Rheological Materials
What Are Rheological Materials?
Rheological materials are substances whose mechanical response to applied stress or strain cannot be described by simple linear models of either ideal viscous flow or ideal elastic deformation, but instead exhibit behavior that combines both, or that changes with the rate, duration, or history of loading. The term encompasses non-Newtonian fluids, viscoelastic solids and gels, thixotropic pastes, and materials that transition between solid-like and liquid-like states depending on conditions. Rheology, the parent discipline, draws on continuum mechanics, polymer physics, and colloidal science to describe and predict these behaviors, and its study of rheological materials has direct consequences for manufacturing, formulation, and structural design across many industries.

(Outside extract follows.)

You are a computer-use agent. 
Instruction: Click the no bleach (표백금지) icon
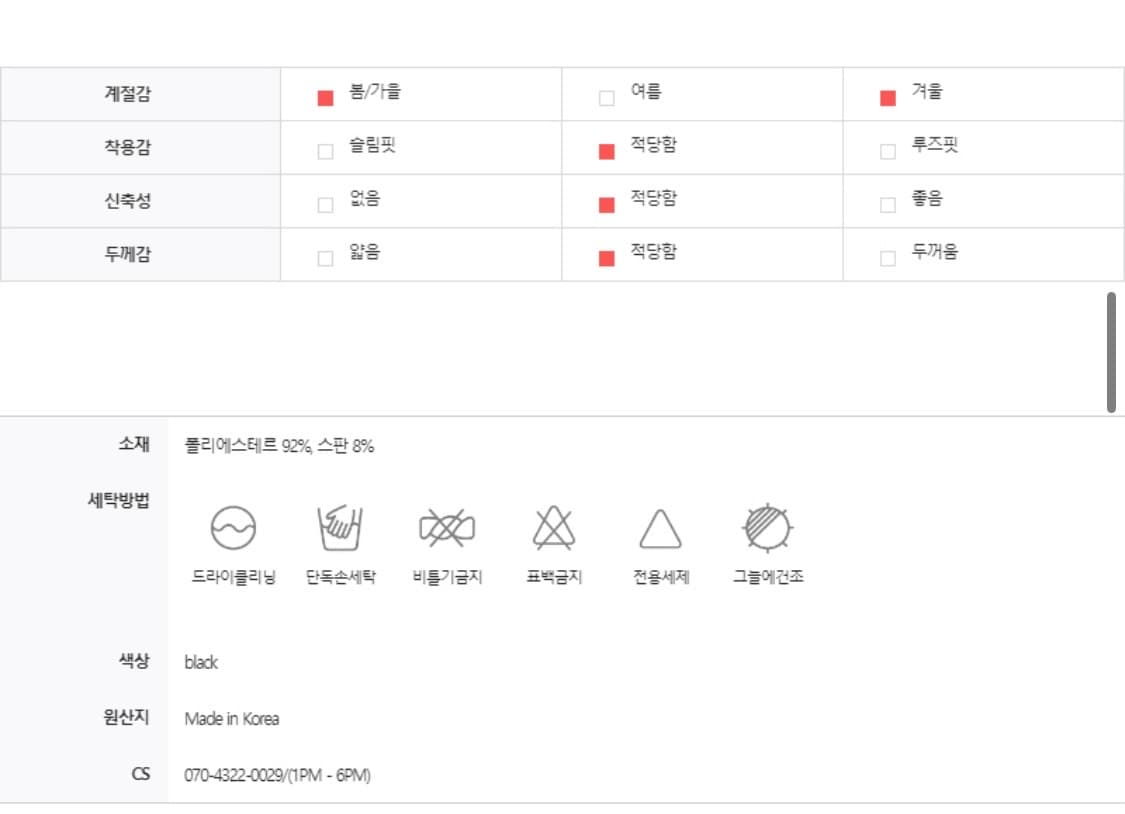553,527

Examples of rheological materials are widespread in both natural and engineered systems: blood and synovial fluid, polymer melts, cement paste, lubricating grease, food emulsions, printing inks, and electronic encapsulants all exhibit non-Newtonian rheology. Understanding and controlling these properties is essential for designing manufacturing processes that involve pumping, mixing, coating, or deposition of such materials.

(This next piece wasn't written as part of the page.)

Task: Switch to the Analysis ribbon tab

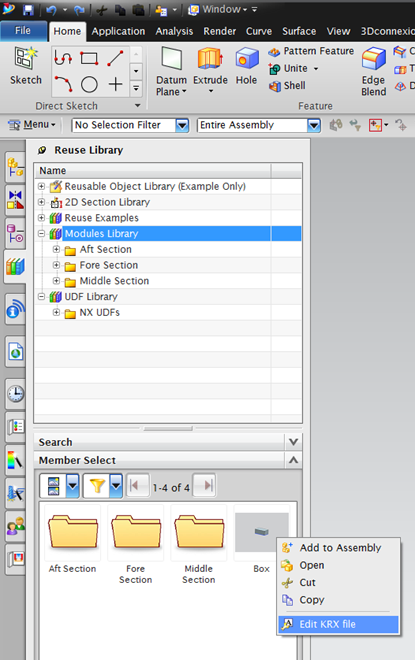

Material Behavior and Classification
The fundamental distinction in rheological materials is between Newtonian and non-Newtonian behavior. In a Newtonian fluid, shear stress is directly proportional to shear rate, and the proportionality constant is the viscosity. In non-Newtonian materials, this relationship is nonlinear or time-dependent. Shear-thinning (pseudoplastic) materials, including many polymer solutions and blood, decrease in viscosity as shear rate increases, facilitating flow under high-rate conditions like pumping while returning to higher viscosity at rest. Shear-thickening (dilatant) materials show the opposite response, stiffening under rapid deformation. Thixotropic materials are shear-thinning but require time to rebuild structure after a shear event; this behavior governs the workability of drilling muds, concrete, and paint. Viscoelastic materials exhibit both an elastic storage modulus (G′), representing energy stored and returned, and a viscous loss modulus (G″), representing energy dissipated; the ratio G″/G′ (tan δ) characterizes the balance between liquid-like and solid-like character. An IntechOpen review of viscoelastic material properties covers the theoretical framework for these moduli and their measurement in polymer and soft matter systems.
Measurement and Rheometry
Rheological properties are measured with instruments called rheometers, which apply controlled stress or strain to a sample and record the resulting deformation. Rotational rheometers use geometries such as parallel plates, cone-and-plate, and concentric cylinders (Couette flow) to generate well-defined shear fields; oscillatory tests within the linear viscoelastic regime yield G′ and G″ as functions of frequency and temperature without disturbing the material's equilibrium structure. Capillary rheometers and slit dies are used for polymer melts at the high shear rates representative of extrusion and injection molding. Accurate rheometry requires calibration against reference materials of known properties; NIST provides standard reference materials for non-Newtonian fluids, including certified polymer solutions that support viscosity and viscoelastic measurement validation across laboratories. Time-temperature superposition is a frequently used technique for extending the accessible frequency range: because many polymers obey a master curve when data collected at different temperatures are shifted along the frequency axis, a single material can be characterized across many decades of effective frequency.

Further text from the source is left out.